The Pentium II (mid-97 to 1999) had processor speeds of 233-450 Mhz The new carbon nanotubes of plastic have processor speeds in that range and can be printed in large sheets in process taht is similar to inkjet printing.

Applications for these flexible electronics include electronic paper, RFID (radio frequency identification) tags to track goods and people, and “smart skins,” which are materials and coatings containing electronic circuitry that can indicate changes in temperature or pressure, such as on aircraft or other objects.

Our electronic-grade solutions contain ultrapure carbon nanotubes without using any surfactant. Our printed transistor’s carrier mobility is much higher than similar devices developed by other groups, it exhibits a speed of 312 megahertz, and can carry a large current.

As part of the printed-electronics effort, carbon nanotubes have been investigated as a medium for high-speed transistors, with very promising results. But one method of depositing the nanotubes onto the plastic, “growing” them with heat, requires very high temperatures, typically around 900°C, which is a major obstacle for fabricating electronic devices.

Brewer Science, Inc. developed an electronic-grade carbon-nanotube solution. The researchers deposited a tiny droplet of the solution onto a plastic transparency film at room temperature using a syringe, a method similar to ink-jet printing.

Other printable electronics.

Kovio’s inkjet printable electronics has electron mobility of ~80 cm2/(V·s).

Many companies and R&D labs have been aiming at getting the electron mobility—expressed in units of cm2/(V·s)—of organics semiconductors up to the 0.5-1.0 range of amorphous-silicon TFTs.

Previous reports have shown that C60 can yield mobility values as high as six square centimeters per volt-second (6 cm2/V/s). However, that record was achieved using a hot-wall epitaxy process requiring processing temperatures of 250 degrees Celsius – too hot for most flexible plastic substrates.

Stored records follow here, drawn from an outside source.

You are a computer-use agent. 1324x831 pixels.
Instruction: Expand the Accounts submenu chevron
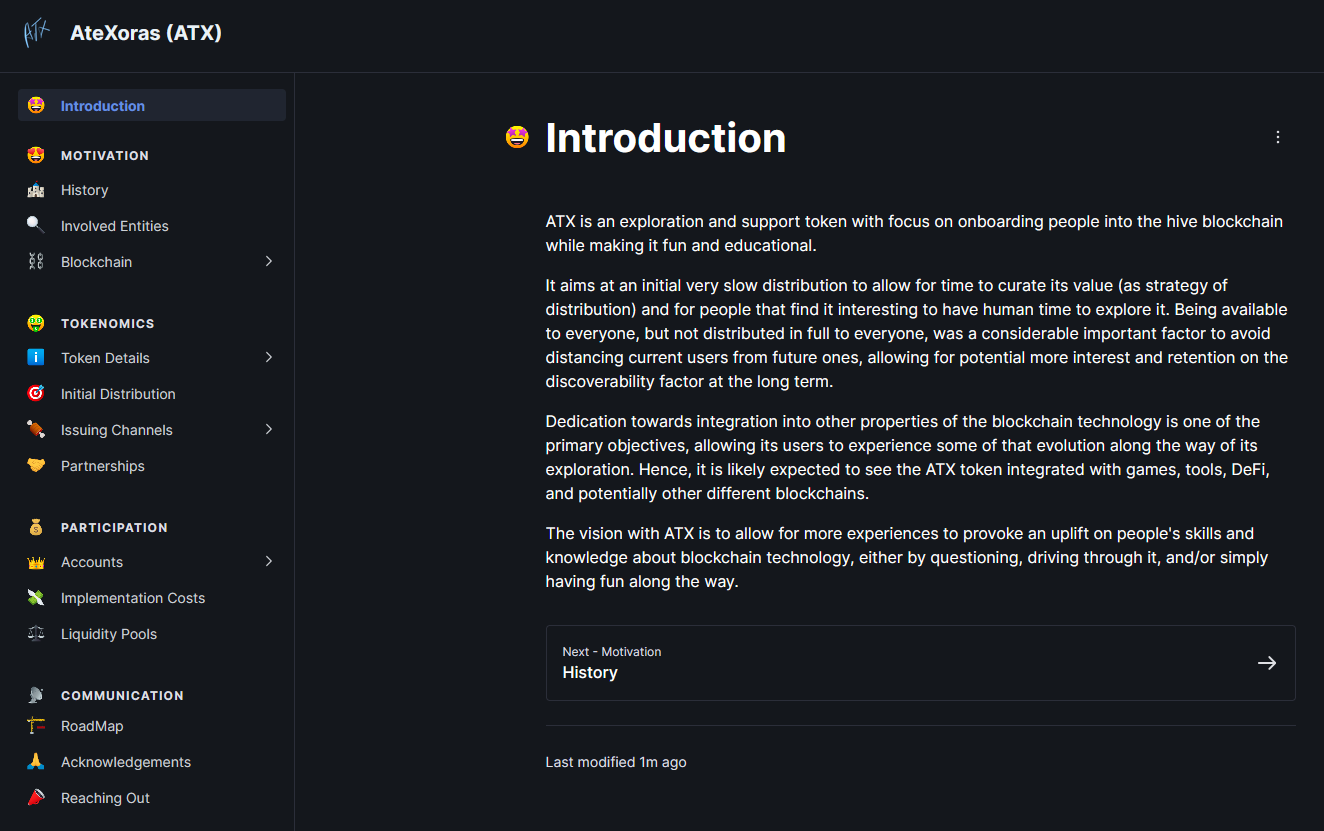(268, 561)
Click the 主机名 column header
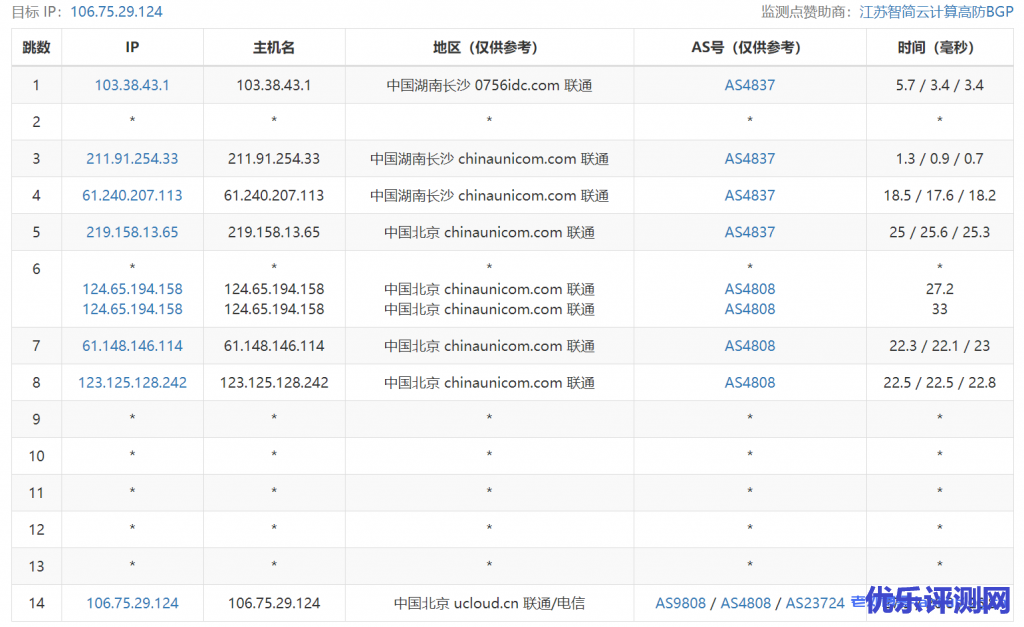This screenshot has height=627, width=1024. pyautogui.click(x=274, y=47)
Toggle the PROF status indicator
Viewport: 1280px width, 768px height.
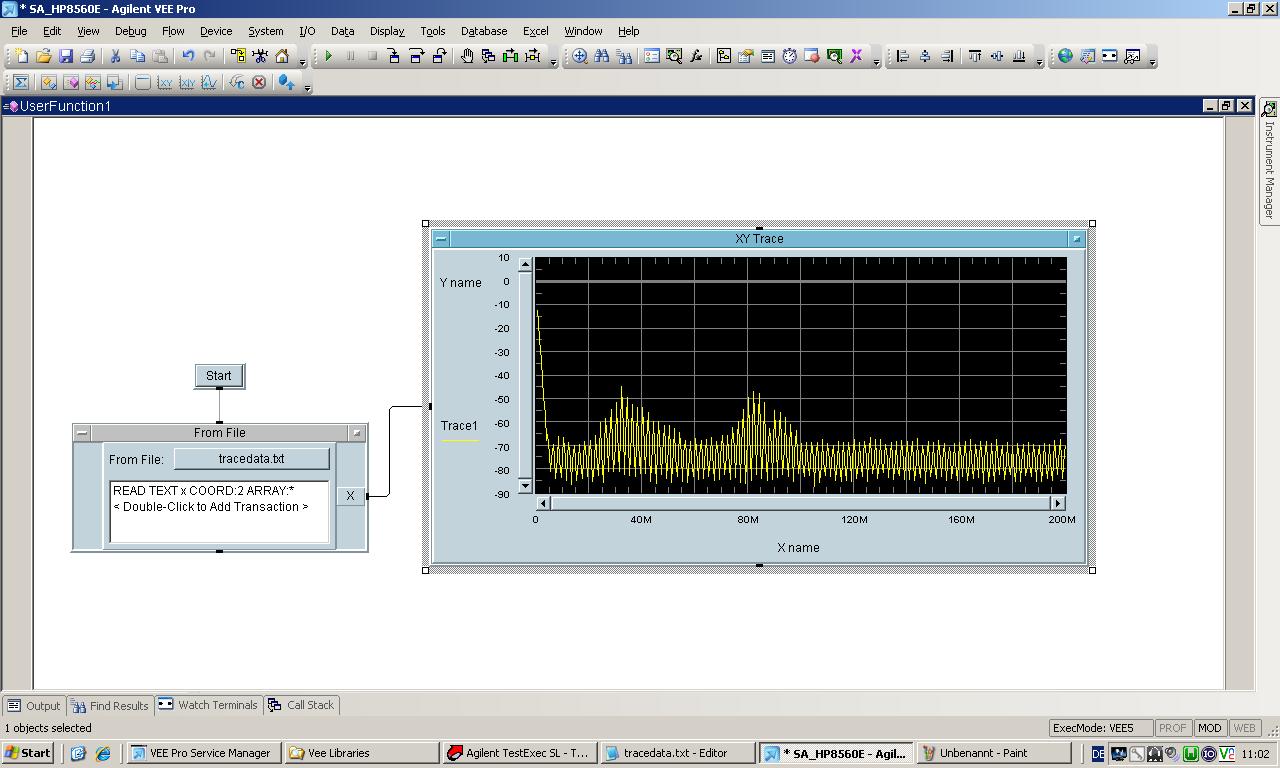click(x=1173, y=728)
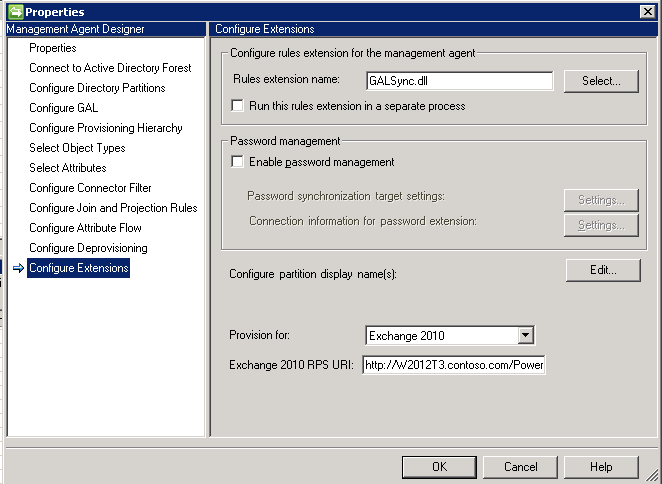The height and width of the screenshot is (484, 662).
Task: Go to Configure Directory Partitions
Action: 97,88
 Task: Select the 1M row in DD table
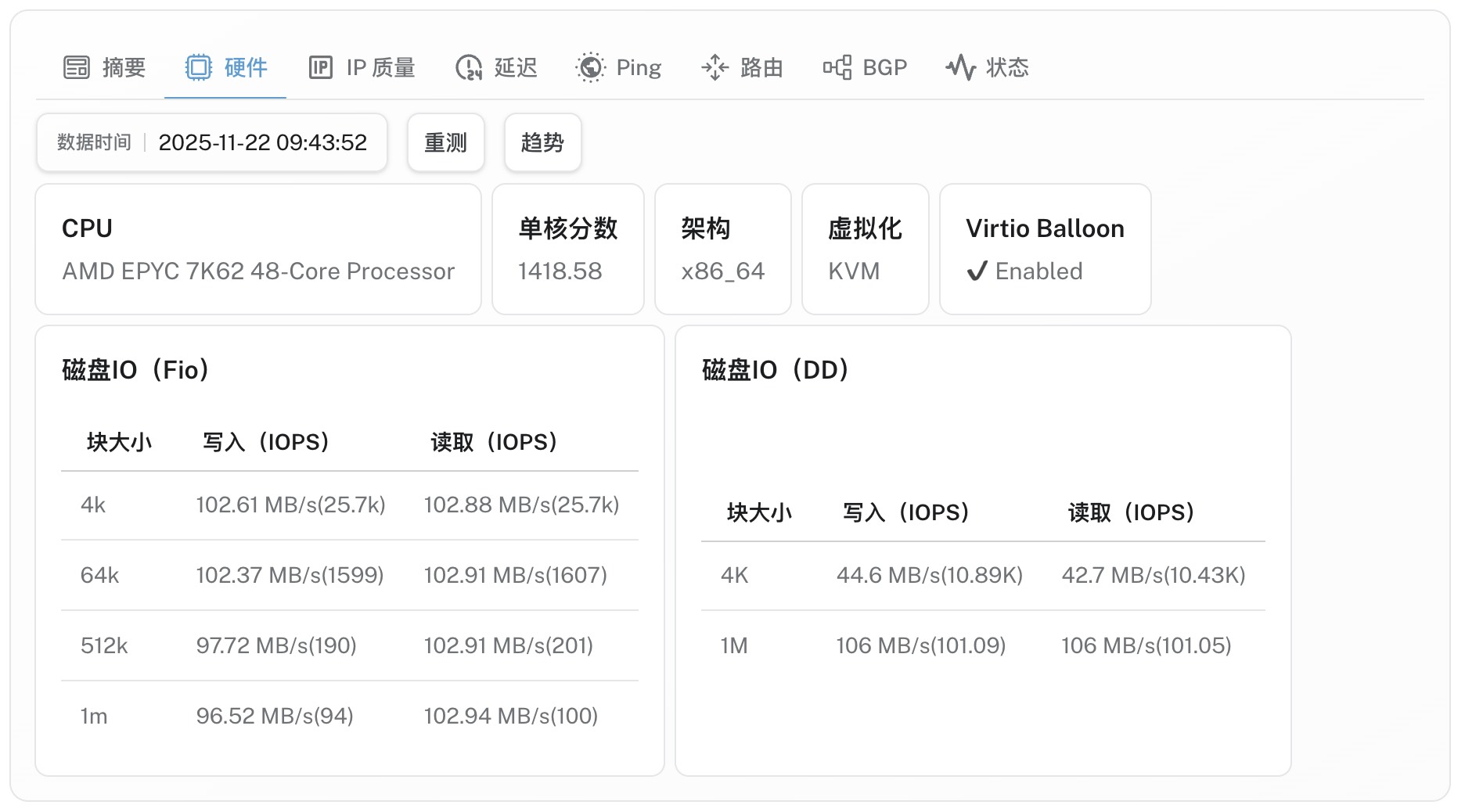point(982,645)
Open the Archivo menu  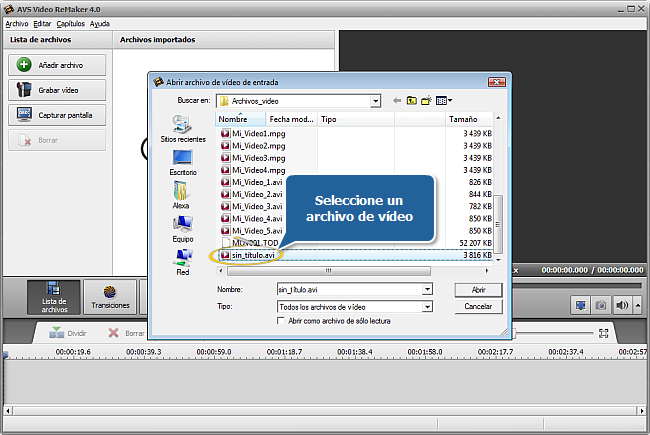click(x=16, y=23)
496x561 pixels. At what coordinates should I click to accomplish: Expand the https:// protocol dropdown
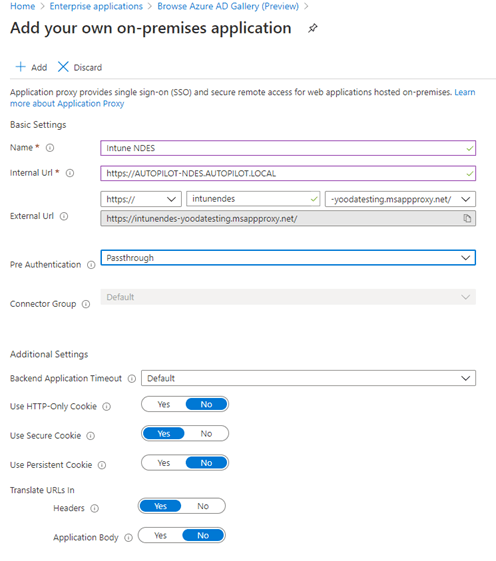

Though the transistors produced by Kippelen’s research team display slightly lower electron mobility – 2.7 to 5 cm2/V/s – they can be produced at room temperature.

Graphene has high potential. Electron mobility in graphene is 200,000 cm2/Vs and more than 100 times higher than for silicon – researchers believe graphene has the potential to improve upon the capabilities of current semiconductors and open up exciting new possibilities. These include ultra-high frequency detectors required for full-body security scanners, which would make people transparent by operating at terahertz (THz) frequencies. However, most estimate it will be 20 years before that full potential will be realized.

Fuhrer’s group measured 100,000-cm2/volt-second mobility at room temperature for the nanotube structures. That’s about 70 times the 1,500-cm2/V-s mobility of standard silicon chips and 10 times the 10,000 cm2/V-s achievable by silicon’s mobility leaders, discrete high-electron-mobility transistors (HEMTs). The mobility record set by InSb in 1955 was 77,000.